Low margins not only impact your financial viability, but they also impact employee morale. Wages stagnate and employees move onto greener pastures. Yet the approach of cutting margins to increase sales remains a common one.
Instead, we suggest competing on the customer experience instead. 86% of customers are happy to pay more for a better customer experience. So instead of continuously eating into your margins to survive, increase them and justify it by delivering a better customer experience than anyone else on the market.
Utilising the Best Technologies Available to Improve Operating Efficiency
Technology is an undeniable part of working life in the Fourth Industrial Revolution. Automation is expected to increase across industries, freeing up your employees time to be better devoted to more creative tasks which machines cannot do.
This isn’t to say technology alone is the solution for improving business operations, but ensuring you stay ahead of the curve (and competitors!) by keeping up to date and investing in the technologies you need to streamline and improve processes is a key characteristic for small business operations management.
Measure Overall Performance and Set SMART Goals to Unlock Business Productivity
So many SMEs only focus on the bottom-line financial metrics.

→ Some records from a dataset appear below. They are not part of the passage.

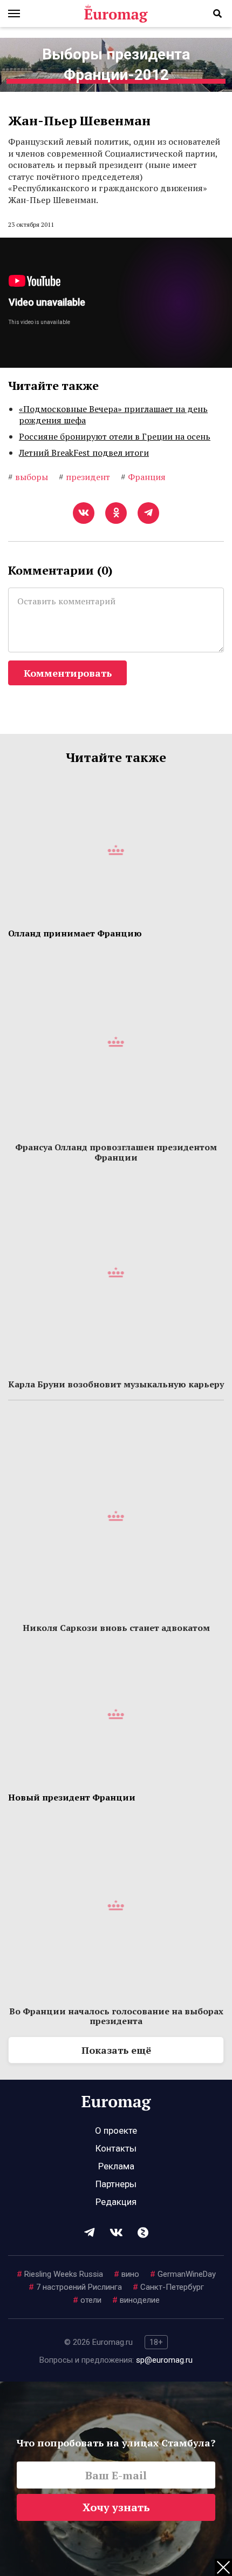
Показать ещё (116, 2050)
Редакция (116, 2201)
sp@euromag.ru (164, 2360)
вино (126, 2274)
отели (87, 2300)
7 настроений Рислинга (75, 2287)
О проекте (116, 2130)
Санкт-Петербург (168, 2287)
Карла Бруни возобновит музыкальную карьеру (116, 1384)
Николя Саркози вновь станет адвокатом (116, 1628)
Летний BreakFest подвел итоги (84, 452)
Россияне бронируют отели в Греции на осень (114, 436)
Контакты (116, 2148)
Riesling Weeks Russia (60, 2274)
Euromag (116, 13)
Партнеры (116, 2184)
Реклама (116, 2166)
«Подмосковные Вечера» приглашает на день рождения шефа (113, 415)
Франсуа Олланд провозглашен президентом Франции (116, 1152)
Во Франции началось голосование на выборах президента (116, 2016)
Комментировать (68, 672)
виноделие (136, 2300)
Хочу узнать (116, 2507)
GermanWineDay (183, 2274)
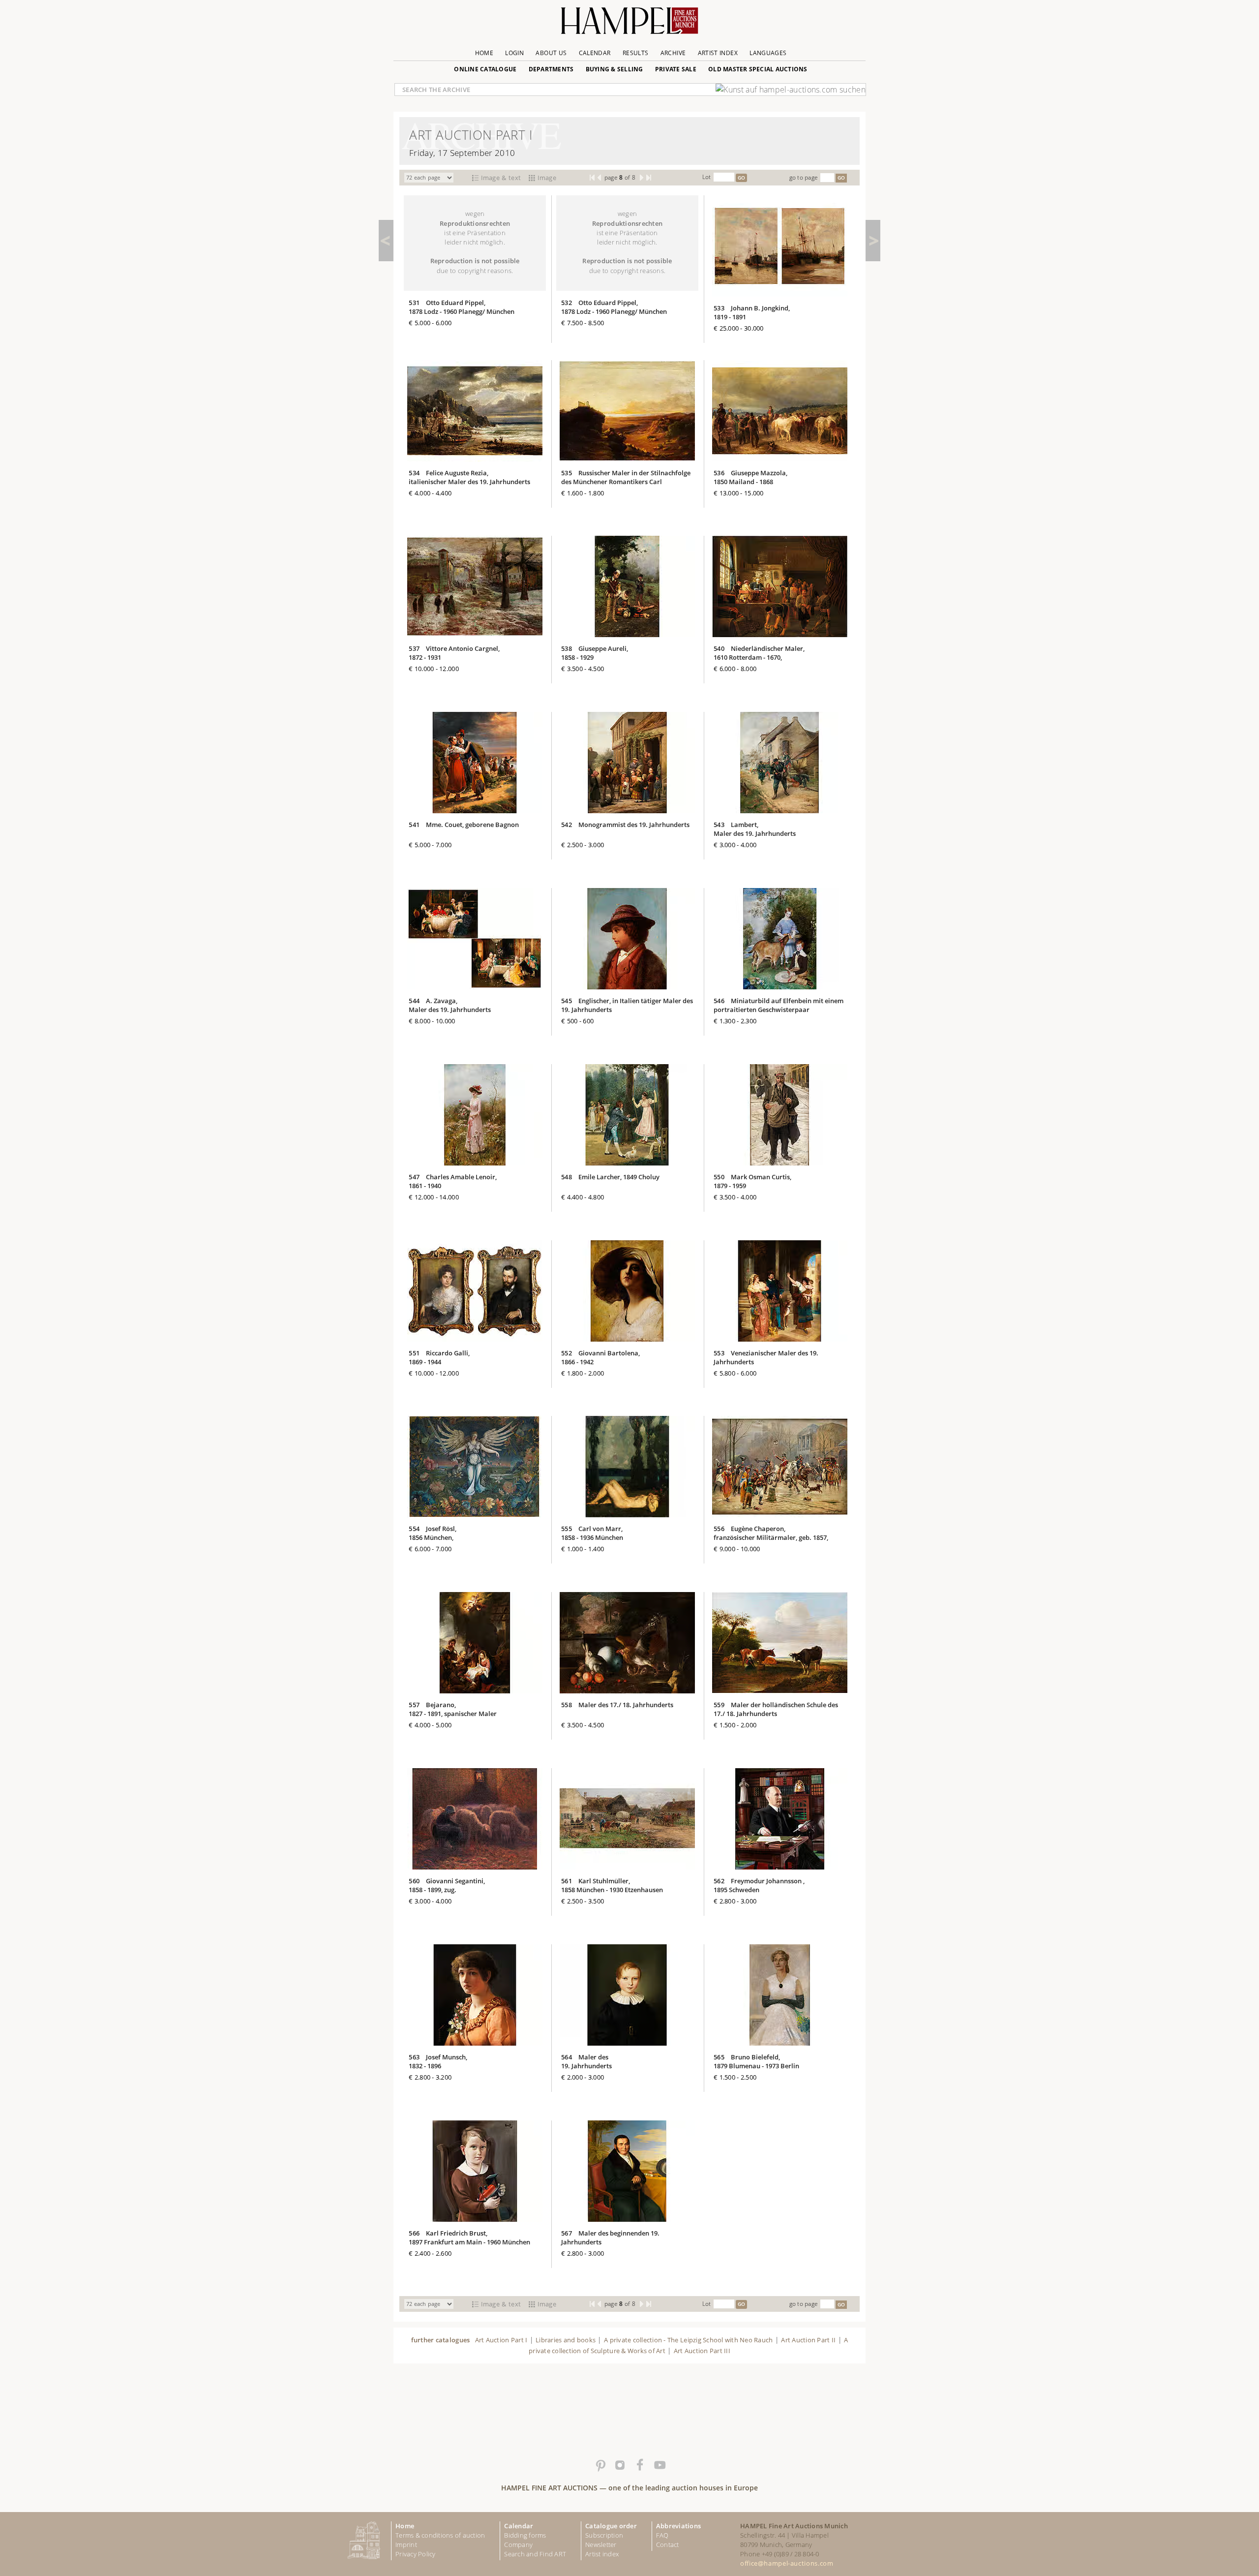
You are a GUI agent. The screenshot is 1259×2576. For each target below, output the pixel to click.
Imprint (406, 2544)
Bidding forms (525, 2535)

Of course these are important, but it’s vital to measure your operational metrics if you want to improve small business operations.
There are no end of operational metrics to pick from to measure your overall performance and operational efficiency, but common operational metrics include:
- Total tickets vs open tickets
- Mean time between failures
- Mean time to repair
- Mean time to recovery
- Mean time to resolve
- Mean time to respond
- Mean time to failure
- Lead time
- Average handle time
- Return on advertising spend
- Customer acquisition cost
- Time to payback
- Marketing originated customer percentage
- Employee efficiency
- Adherence to values
- Customer satisfaction
- Revenues per employee
Once you’ve measured your performance, set new SMART goals to achieve them, to allow you to continuously develop and improve operational efficiency.